◆ Exercise task ◆
Can you copy out the lines below with every "Instruction" swapped for "Directive" and nothing else altered?

◆ Input rows ◆
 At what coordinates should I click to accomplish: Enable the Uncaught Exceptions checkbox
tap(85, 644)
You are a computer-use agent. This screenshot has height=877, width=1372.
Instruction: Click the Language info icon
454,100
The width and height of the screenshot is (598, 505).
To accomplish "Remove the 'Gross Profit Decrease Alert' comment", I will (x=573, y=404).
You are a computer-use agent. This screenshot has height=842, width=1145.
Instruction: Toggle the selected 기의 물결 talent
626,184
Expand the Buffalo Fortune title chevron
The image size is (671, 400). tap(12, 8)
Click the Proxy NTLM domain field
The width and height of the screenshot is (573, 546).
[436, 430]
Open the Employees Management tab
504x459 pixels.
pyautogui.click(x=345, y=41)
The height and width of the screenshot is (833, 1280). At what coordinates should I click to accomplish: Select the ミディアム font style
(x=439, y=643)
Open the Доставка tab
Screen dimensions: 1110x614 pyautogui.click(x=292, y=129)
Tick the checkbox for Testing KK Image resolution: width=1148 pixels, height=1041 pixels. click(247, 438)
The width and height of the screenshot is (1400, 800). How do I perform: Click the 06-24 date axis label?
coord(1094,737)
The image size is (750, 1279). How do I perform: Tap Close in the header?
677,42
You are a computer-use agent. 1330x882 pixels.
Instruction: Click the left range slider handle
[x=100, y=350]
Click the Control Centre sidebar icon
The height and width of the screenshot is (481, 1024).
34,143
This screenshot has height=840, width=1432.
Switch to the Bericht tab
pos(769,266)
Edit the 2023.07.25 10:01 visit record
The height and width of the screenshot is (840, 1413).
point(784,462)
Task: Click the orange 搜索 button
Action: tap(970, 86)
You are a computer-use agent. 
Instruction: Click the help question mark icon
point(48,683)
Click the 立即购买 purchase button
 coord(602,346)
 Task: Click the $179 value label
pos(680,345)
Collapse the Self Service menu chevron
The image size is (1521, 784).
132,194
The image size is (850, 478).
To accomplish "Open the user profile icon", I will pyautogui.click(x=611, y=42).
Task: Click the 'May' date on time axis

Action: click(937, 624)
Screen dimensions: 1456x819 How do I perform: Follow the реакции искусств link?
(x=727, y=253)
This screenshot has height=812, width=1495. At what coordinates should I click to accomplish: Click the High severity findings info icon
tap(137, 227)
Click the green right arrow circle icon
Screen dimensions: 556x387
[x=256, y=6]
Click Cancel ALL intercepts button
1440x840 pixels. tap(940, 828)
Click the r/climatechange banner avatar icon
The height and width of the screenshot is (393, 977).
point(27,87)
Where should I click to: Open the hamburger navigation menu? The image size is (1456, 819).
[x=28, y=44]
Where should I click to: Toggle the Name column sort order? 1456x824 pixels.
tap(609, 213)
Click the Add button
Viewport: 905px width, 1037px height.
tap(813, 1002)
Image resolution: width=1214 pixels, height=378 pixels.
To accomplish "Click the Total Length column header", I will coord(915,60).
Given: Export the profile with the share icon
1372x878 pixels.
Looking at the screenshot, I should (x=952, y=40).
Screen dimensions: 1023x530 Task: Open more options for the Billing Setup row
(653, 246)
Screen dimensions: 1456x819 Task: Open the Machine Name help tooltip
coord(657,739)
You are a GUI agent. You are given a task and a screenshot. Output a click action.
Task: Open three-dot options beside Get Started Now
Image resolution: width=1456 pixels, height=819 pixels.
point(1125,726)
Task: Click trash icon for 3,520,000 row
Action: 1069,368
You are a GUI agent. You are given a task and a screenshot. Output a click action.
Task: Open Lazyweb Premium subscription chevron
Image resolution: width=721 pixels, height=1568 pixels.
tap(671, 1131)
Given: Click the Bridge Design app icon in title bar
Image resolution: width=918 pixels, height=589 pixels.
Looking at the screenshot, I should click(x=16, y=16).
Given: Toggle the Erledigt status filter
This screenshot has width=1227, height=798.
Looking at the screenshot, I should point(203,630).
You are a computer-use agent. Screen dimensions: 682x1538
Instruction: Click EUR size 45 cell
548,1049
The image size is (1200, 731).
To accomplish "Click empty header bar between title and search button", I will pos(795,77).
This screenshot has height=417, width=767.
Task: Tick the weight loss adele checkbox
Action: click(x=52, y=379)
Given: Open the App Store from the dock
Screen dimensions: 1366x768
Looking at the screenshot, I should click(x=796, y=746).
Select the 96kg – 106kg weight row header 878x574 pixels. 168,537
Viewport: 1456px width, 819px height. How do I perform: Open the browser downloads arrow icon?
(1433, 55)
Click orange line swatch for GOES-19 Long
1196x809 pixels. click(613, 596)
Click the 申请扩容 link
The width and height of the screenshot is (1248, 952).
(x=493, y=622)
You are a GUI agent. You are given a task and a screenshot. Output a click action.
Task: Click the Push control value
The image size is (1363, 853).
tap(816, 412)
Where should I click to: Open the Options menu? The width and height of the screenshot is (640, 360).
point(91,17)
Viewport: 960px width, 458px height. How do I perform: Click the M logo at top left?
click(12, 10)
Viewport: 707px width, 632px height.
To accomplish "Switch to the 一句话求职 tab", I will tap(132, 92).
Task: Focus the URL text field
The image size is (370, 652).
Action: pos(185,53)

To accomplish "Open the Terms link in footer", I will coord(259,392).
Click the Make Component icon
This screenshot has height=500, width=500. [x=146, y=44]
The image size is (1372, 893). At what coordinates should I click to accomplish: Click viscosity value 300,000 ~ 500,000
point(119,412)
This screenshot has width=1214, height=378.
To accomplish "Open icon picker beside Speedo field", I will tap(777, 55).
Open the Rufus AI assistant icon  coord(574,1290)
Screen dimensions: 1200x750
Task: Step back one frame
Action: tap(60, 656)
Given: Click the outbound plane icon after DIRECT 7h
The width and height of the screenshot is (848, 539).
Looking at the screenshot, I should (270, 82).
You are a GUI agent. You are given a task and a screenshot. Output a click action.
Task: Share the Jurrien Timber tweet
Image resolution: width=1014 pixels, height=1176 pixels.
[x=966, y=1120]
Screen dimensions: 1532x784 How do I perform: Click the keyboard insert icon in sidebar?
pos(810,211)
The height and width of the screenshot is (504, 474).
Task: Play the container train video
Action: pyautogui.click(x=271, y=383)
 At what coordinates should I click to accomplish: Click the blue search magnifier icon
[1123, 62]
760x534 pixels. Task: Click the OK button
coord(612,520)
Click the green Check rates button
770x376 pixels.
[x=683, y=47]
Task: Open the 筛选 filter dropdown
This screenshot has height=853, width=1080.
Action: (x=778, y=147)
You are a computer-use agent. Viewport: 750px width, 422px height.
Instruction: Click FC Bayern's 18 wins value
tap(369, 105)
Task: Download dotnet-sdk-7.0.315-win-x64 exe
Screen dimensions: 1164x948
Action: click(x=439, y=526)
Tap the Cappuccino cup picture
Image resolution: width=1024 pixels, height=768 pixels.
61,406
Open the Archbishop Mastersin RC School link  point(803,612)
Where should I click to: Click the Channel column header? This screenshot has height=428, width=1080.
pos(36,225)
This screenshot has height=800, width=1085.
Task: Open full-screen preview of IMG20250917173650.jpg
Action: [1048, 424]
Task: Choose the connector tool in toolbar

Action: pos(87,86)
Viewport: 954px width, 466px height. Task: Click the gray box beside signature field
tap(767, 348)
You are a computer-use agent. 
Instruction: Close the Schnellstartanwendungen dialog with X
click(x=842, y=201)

◆ Answer to the problem ◆
 At what coordinates should I click to accomplish: Enable the Uncaught Exceptions checkbox
tap(85, 644)
You are a computer-use agent. This screenshot has height=877, width=1372.
Directive: Click the Language info icon
454,100
The width and height of the screenshot is (598, 505).
To accomplish "Remove the 'Gross Profit Decrease Alert' comment", I will (x=573, y=404).
You are a computer-use agent. This screenshot has height=842, width=1145.
Directive: Toggle the selected 기의 물결 talent
626,184
Expand the Buffalo Fortune title chevron
The image size is (671, 400). tap(12, 8)
Click the Proxy NTLM domain field
The width and height of the screenshot is (573, 546).
[436, 430]
Open the Employees Management tab
504x459 pixels.
pyautogui.click(x=345, y=41)
The height and width of the screenshot is (833, 1280). At what coordinates should I click to accomplish: Select the ミディアム font style
(x=439, y=643)
Open the Доставка tab
Screen dimensions: 1110x614 pyautogui.click(x=292, y=129)
Tick the checkbox for Testing KK Image resolution: width=1148 pixels, height=1041 pixels. click(247, 438)
The width and height of the screenshot is (1400, 800). How do I perform: Click the 06-24 date axis label?
coord(1094,737)
The image size is (750, 1279). How do I perform: Tap Close in the header?
677,42
You are a computer-use agent. 1330x882 pixels.
Directive: Click the left range slider handle
[x=100, y=350]
Click the Control Centre sidebar icon
The height and width of the screenshot is (481, 1024).
34,143
This screenshot has height=840, width=1432.
Switch to the Bericht tab
pos(769,266)
Edit the 2023.07.25 10:01 visit record
The height and width of the screenshot is (840, 1413).
point(784,462)
Task: Click the orange 搜索 button
Action: tap(970, 86)
You are a computer-use agent. 
Directive: Click the help question mark icon
point(48,683)
Click the 立即购买 purchase button
 coord(602,346)
 Task: Click the $179 value label
pos(680,345)
Collapse the Self Service menu chevron
The image size is (1521, 784).
132,194
The image size is (850, 478).
To accomplish "Open the user profile icon", I will pyautogui.click(x=611, y=42).
Task: Click the 'May' date on time axis

Action: click(937, 624)
Screen dimensions: 1456x819 How do I perform: Follow the реакции искусств link?
(x=727, y=253)
This screenshot has height=812, width=1495. At what coordinates should I click to accomplish: Click the High severity findings info icon
tap(137, 227)
Click the green right arrow circle icon
Screen dimensions: 556x387
[x=256, y=6]
Click Cancel ALL intercepts button
1440x840 pixels. tap(940, 828)
Click the r/climatechange banner avatar icon
The height and width of the screenshot is (393, 977).
point(27,87)
Where should I click to: Open the hamburger navigation menu? The image size is (1456, 819).
[x=28, y=44]
Where should I click to: Toggle the Name column sort order? 1456x824 pixels.
tap(609, 213)
Click the Add button
Viewport: 905px width, 1037px height.
tap(813, 1002)
Image resolution: width=1214 pixels, height=378 pixels.
To accomplish "Click the Total Length column header", I will coord(915,60).
Given: Export the profile with the share icon
1372x878 pixels.
Looking at the screenshot, I should (x=952, y=40).
Screen dimensions: 1023x530 Task: Open more options for the Billing Setup row
(653, 246)
Screen dimensions: 1456x819 Task: Open the Machine Name help tooltip
coord(657,739)
You are a GUI agent. You are given a task and a screenshot. Output a click action.
Task: Open three-dot options beside Get Started Now
Image resolution: width=1456 pixels, height=819 pixels.
point(1125,726)
Task: Click trash icon for 3,520,000 row
Action: 1069,368
You are a GUI agent. You are given a task and a screenshot. Output a click action.
Task: Open Lazyweb Premium subscription chevron
Image resolution: width=721 pixels, height=1568 pixels.
tap(671, 1131)
Given: Click the Bridge Design app icon in title bar
Image resolution: width=918 pixels, height=589 pixels.
Looking at the screenshot, I should click(x=16, y=16).
Given: Toggle the Erledigt status filter
This screenshot has width=1227, height=798.
Looking at the screenshot, I should point(203,630).
You are a computer-use agent. Screen dimensions: 682x1538
Directive: Click EUR size 45 cell
548,1049
The image size is (1200, 731).
To accomplish "Click empty header bar between title and search button", I will pos(795,77).
This screenshot has height=417, width=767.
Task: Tick the weight loss adele checkbox
Action: click(x=52, y=379)
Given: Open the App Store from the dock
Screen dimensions: 1366x768
Looking at the screenshot, I should click(x=796, y=746).
Select the 96kg – 106kg weight row header 878x574 pixels. 168,537
Viewport: 1456px width, 819px height. How do I perform: Open the browser downloads arrow icon?
(1433, 55)
Click orange line swatch for GOES-19 Long
1196x809 pixels. click(613, 596)
Click the 申请扩容 link
The width and height of the screenshot is (1248, 952).
(x=493, y=622)
You are a GUI agent. You are given a task and a screenshot. Output a click action.
Task: Click the Push control value
The image size is (1363, 853).
tap(816, 412)
Where should I click to: Open the Options menu? The width and height of the screenshot is (640, 360).
point(91,17)
Viewport: 960px width, 458px height. How do I perform: Click the M logo at top left?
click(12, 10)
Viewport: 707px width, 632px height.
To accomplish "Switch to the 一句话求职 tab", I will tap(132, 92).
Task: Focus the URL text field
The image size is (370, 652).
Action: pos(185,53)

To accomplish "Open the Terms link in footer", I will coord(259,392).
Click the Make Component icon
This screenshot has height=500, width=500. [x=146, y=44]
The image size is (1372, 893). At what coordinates should I click to accomplish: Click viscosity value 300,000 ~ 500,000
point(119,412)
This screenshot has width=1214, height=378.
To accomplish "Open icon picker beside Speedo field", I will tap(777, 55).
Open the Rufus AI assistant icon  coord(574,1290)
Screen dimensions: 1200x750
Task: Step back one frame
Action: tap(60, 656)
Given: Click the outbound plane icon after DIRECT 7h
The width and height of the screenshot is (848, 539).
Looking at the screenshot, I should (270, 82).
You are a GUI agent. You are given a task and a screenshot. Output a click action.
Task: Share the Jurrien Timber tweet
Image resolution: width=1014 pixels, height=1176 pixels.
[x=966, y=1120]
Screen dimensions: 1532x784 How do I perform: Click the keyboard insert icon in sidebar?
pos(810,211)
The height and width of the screenshot is (504, 474).
Task: Play the container train video
Action: pyautogui.click(x=271, y=383)
 At what coordinates should I click to accomplish: Click the blue search magnifier icon
[1123, 62]
760x534 pixels. Task: Click the OK button
coord(612,520)
Click the green Check rates button
770x376 pixels.
[x=683, y=47]
Task: Open the 筛选 filter dropdown
This screenshot has height=853, width=1080.
Action: (x=778, y=147)
You are a computer-use agent. Viewport: 750px width, 422px height.
Directive: Click FC Bayern's 18 wins value
tap(369, 105)
Task: Download dotnet-sdk-7.0.315-win-x64 exe
Screen dimensions: 1164x948
Action: click(x=439, y=526)
Tap the Cappuccino cup picture
Image resolution: width=1024 pixels, height=768 pixels.
61,406
Open the Archbishop Mastersin RC School link  point(803,612)
Where should I click to: Click the Channel column header? This screenshot has height=428, width=1080.
pos(36,225)
This screenshot has height=800, width=1085.
Task: Open full-screen preview of IMG20250917173650.jpg
Action: [1048, 424]
Task: Choose the connector tool in toolbar

Action: pos(87,86)
Viewport: 954px width, 466px height. Task: Click the gray box beside signature field
tap(767, 348)
You are a computer-use agent. 
Directive: Close the Schnellstartanwendungen dialog with X
click(x=842, y=201)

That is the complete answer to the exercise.